■ Problem description
Transcribe the following entries word for word. End with the line where "The width and height of the screenshot is (1389, 868)." appears.

##############################

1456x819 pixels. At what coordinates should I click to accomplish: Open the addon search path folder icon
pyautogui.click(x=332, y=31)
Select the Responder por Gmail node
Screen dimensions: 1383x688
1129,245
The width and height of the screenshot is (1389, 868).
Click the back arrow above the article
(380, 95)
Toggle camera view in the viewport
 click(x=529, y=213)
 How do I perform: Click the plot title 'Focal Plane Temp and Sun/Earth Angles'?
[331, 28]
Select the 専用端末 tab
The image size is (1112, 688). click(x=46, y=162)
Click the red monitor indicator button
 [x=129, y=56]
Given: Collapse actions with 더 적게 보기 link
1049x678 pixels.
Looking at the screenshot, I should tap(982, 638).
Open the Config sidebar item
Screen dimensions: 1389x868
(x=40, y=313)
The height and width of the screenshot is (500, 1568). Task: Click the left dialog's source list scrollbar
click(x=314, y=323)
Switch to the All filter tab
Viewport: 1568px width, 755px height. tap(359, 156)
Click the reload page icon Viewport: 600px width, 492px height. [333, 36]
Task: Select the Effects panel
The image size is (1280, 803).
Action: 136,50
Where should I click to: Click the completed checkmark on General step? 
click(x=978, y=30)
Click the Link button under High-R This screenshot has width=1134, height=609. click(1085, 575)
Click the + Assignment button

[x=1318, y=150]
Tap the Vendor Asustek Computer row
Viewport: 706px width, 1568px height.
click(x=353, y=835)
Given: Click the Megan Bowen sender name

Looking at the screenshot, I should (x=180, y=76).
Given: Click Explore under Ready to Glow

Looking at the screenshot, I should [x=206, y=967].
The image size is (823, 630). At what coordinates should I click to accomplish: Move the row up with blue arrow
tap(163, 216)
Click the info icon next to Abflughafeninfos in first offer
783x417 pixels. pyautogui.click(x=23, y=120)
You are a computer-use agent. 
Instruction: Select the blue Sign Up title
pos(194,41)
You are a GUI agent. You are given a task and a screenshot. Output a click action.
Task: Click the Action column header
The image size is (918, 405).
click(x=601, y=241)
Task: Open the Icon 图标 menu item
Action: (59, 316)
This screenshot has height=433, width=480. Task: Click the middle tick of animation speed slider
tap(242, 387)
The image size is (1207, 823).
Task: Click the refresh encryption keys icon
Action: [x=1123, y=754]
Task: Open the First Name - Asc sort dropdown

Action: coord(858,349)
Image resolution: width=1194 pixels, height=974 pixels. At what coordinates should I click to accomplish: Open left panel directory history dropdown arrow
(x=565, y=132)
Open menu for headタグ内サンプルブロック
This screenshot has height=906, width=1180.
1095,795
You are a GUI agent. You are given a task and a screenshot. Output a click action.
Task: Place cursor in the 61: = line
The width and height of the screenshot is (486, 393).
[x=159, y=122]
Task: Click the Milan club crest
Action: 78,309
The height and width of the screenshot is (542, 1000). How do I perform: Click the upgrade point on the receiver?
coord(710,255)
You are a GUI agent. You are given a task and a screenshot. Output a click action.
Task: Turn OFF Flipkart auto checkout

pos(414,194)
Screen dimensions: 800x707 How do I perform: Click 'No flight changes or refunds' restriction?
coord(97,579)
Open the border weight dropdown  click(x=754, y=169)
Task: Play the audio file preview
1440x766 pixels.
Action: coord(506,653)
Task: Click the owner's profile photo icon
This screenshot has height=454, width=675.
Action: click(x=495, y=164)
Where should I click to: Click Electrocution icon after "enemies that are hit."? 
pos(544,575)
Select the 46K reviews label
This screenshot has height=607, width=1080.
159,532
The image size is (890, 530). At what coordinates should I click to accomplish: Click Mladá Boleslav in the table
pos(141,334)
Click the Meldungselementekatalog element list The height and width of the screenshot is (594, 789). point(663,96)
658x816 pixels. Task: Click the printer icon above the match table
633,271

##############################

■ Your response
1456x819 pixels. At what coordinates should I click to accomplish: Open the addon search path folder icon
pyautogui.click(x=332, y=31)
Select the Responder por Gmail node
Screen dimensions: 1383x688
1129,245
The width and height of the screenshot is (1389, 868).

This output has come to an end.